En ce moment, j'ai à ma disposition un Darjeeling de printemps, un thé vert Puits du Dragon, deux thés noirs du
Yunann (un relativement ordinaire pour le matin, un "Colline d'or" de luxe, pur bourgeons, pour les après-midi), un thé noir Panyang "nid doré" (rien que le nom est ravissant), un thé vert aux
algues et à la menthe de chez Kusmi (l'Algothé). Ces savoureuses boissons indo-chinoises finissent cependant par perturber mon sommeil.
Alors aujourd'hui, pour changer, j'ai tenté une expérience bizarre : faire une infusion de feuilles de combava,
pour voir. Le combava (ou kaffir lime ou citrus hystrix... pardon pour ceux qui connaissent tout ça
depuis longtemps) est un agrume utilisé dans la cuisine de l'Asie du sud-est et de l'Océan indien. Ses fruits ressemblent à des citrons verts à l'écorce verruqueuse (pardon pour la terminologie,
mais c'est le premier mot qui m'est venu à l'esprit... et le plus évocateur je crois). On utilise surtout les feuilles, qui sont d'un beau vert luisant et qui dégagent un parfum intense et
caractéristique (entre autres dans les currys thaïlandais).

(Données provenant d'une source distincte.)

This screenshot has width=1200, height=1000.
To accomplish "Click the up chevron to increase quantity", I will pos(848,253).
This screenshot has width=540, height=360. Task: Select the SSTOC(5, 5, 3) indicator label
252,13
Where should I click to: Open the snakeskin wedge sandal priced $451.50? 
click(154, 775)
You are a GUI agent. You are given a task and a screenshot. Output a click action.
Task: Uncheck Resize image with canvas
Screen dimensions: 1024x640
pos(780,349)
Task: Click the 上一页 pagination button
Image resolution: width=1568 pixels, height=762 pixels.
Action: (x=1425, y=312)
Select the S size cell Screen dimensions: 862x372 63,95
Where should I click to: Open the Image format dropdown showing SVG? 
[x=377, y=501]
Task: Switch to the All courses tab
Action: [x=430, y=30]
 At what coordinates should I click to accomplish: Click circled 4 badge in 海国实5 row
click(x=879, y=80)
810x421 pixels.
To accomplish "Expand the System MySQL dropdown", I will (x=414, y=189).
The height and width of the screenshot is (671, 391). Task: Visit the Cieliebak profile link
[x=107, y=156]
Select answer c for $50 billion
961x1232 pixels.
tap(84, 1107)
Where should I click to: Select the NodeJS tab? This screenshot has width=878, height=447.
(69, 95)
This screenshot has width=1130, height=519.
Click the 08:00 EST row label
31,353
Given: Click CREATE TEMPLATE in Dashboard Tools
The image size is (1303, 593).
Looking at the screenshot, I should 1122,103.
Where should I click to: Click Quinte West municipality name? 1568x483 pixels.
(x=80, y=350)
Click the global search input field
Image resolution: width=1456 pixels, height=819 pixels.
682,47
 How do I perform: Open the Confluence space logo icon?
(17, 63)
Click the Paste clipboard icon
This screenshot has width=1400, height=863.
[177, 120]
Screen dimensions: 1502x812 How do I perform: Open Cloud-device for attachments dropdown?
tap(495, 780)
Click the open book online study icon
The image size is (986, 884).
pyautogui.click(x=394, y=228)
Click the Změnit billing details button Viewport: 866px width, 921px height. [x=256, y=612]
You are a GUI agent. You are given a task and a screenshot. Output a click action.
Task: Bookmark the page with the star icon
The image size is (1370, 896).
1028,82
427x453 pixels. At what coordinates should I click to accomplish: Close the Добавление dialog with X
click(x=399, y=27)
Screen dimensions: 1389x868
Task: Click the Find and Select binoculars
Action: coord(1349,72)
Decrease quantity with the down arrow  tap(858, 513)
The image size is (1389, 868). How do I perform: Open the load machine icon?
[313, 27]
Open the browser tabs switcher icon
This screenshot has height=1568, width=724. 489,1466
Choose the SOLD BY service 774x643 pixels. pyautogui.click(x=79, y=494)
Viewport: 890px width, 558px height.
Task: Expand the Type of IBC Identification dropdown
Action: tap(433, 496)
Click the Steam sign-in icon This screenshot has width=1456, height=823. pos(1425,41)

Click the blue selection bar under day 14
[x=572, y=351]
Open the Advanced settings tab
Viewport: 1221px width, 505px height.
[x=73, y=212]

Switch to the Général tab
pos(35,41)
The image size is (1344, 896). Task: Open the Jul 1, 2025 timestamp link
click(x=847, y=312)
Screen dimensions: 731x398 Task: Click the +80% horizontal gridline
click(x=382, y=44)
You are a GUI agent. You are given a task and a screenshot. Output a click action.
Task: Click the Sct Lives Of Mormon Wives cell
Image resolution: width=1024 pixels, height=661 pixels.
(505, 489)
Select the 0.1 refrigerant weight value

photo : http://www.aromatiques.com/fichesculture/combava.html
J'ignore quelles sont les vertus médicinales du combava en infusion, et à vrai dire je m'en fiche. Je voulais
savoir quel goût cela aurait. Je craignais surtout que cela donne une boisson amère ou âpre. Rien de tel ! C'est dé-li-cieux ! Si vous n'avez jamais essayé et qu'il vous reste des feuilles de
combava dans le congélateur, ne vous privez pas d'essayer à l'occasion. J'ai pris 6 feuilles pour 25
cl d'eau environ. Cela donne une boisson d'un vert très pâle, extrêmement parfumée mais sans la
moindre agressivité. Au premier abord cela rappelle la citronnelle, mais avec une longueur en bouche, des notes chaudes et poivrées incomparables. On peut faire réinfuser les feuiles au moins une fois, la saveur reste intacte. Je vais trouver la traditionnelle citronnelle des dîners dakarois bien fade après cela...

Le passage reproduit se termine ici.